Your response should be the listing below, repeated exactly and in full.

==========

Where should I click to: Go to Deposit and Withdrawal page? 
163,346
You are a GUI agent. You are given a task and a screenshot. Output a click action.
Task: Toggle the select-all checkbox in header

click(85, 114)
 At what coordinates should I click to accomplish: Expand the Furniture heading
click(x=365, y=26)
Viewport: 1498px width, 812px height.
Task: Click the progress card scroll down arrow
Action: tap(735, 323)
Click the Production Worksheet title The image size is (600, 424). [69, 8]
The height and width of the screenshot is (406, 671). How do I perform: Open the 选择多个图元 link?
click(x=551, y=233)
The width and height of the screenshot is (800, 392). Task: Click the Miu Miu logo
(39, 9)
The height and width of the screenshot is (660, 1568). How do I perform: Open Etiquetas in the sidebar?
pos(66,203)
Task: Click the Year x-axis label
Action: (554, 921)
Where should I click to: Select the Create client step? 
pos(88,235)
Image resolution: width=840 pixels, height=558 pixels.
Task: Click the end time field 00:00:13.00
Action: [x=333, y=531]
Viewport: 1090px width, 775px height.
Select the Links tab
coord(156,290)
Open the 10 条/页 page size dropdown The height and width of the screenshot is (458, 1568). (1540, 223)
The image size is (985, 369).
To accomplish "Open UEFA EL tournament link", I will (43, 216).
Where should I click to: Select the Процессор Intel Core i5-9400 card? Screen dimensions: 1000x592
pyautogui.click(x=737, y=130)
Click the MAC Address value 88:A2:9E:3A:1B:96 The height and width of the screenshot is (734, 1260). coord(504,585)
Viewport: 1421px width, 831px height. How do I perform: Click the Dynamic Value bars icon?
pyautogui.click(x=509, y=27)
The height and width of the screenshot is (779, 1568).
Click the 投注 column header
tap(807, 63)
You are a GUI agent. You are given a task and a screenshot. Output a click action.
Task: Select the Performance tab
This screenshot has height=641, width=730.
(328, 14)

==========

Response ▸
Where should I click to: Go to Deposit and Withdrawal page? 
163,346
You are a GUI agent. You are given a task and a screenshot. Output a click action.
Task: Toggle the select-all checkbox in header

click(85, 114)
 At what coordinates should I click to accomplish: Expand the Furniture heading
click(x=365, y=26)
Viewport: 1498px width, 812px height.
Task: Click the progress card scroll down arrow
Action: tap(735, 323)
Click the Production Worksheet title The image size is (600, 424). [69, 8]
The height and width of the screenshot is (406, 671). How do I perform: Open the 选择多个图元 link?
click(x=551, y=233)
The width and height of the screenshot is (800, 392). Task: Click the Miu Miu logo
(39, 9)
The height and width of the screenshot is (660, 1568). How do I perform: Open Etiquetas in the sidebar?
pos(66,203)
Task: Click the Year x-axis label
Action: (554, 921)
Where should I click to: Select the Create client step? 
pos(88,235)
Image resolution: width=840 pixels, height=558 pixels.
Task: Click the end time field 00:00:13.00
Action: [x=333, y=531]
Viewport: 1090px width, 775px height.
Select the Links tab
coord(156,290)
Open the 10 条/页 page size dropdown The height and width of the screenshot is (458, 1568). (1540, 223)
The image size is (985, 369).
To accomplish "Open UEFA EL tournament link", I will (43, 216).
Where should I click to: Select the Процессор Intel Core i5-9400 card? Screen dimensions: 1000x592
pyautogui.click(x=737, y=130)
Click the MAC Address value 88:A2:9E:3A:1B:96 The height and width of the screenshot is (734, 1260). coord(504,585)
Viewport: 1421px width, 831px height. How do I perform: Click the Dynamic Value bars icon?
pyautogui.click(x=509, y=27)
The height and width of the screenshot is (779, 1568).
Click the 投注 column header
tap(807, 63)
You are a GUI agent. You are given a task and a screenshot. Output a click action.
Task: Select the Performance tab
This screenshot has height=641, width=730.
(328, 14)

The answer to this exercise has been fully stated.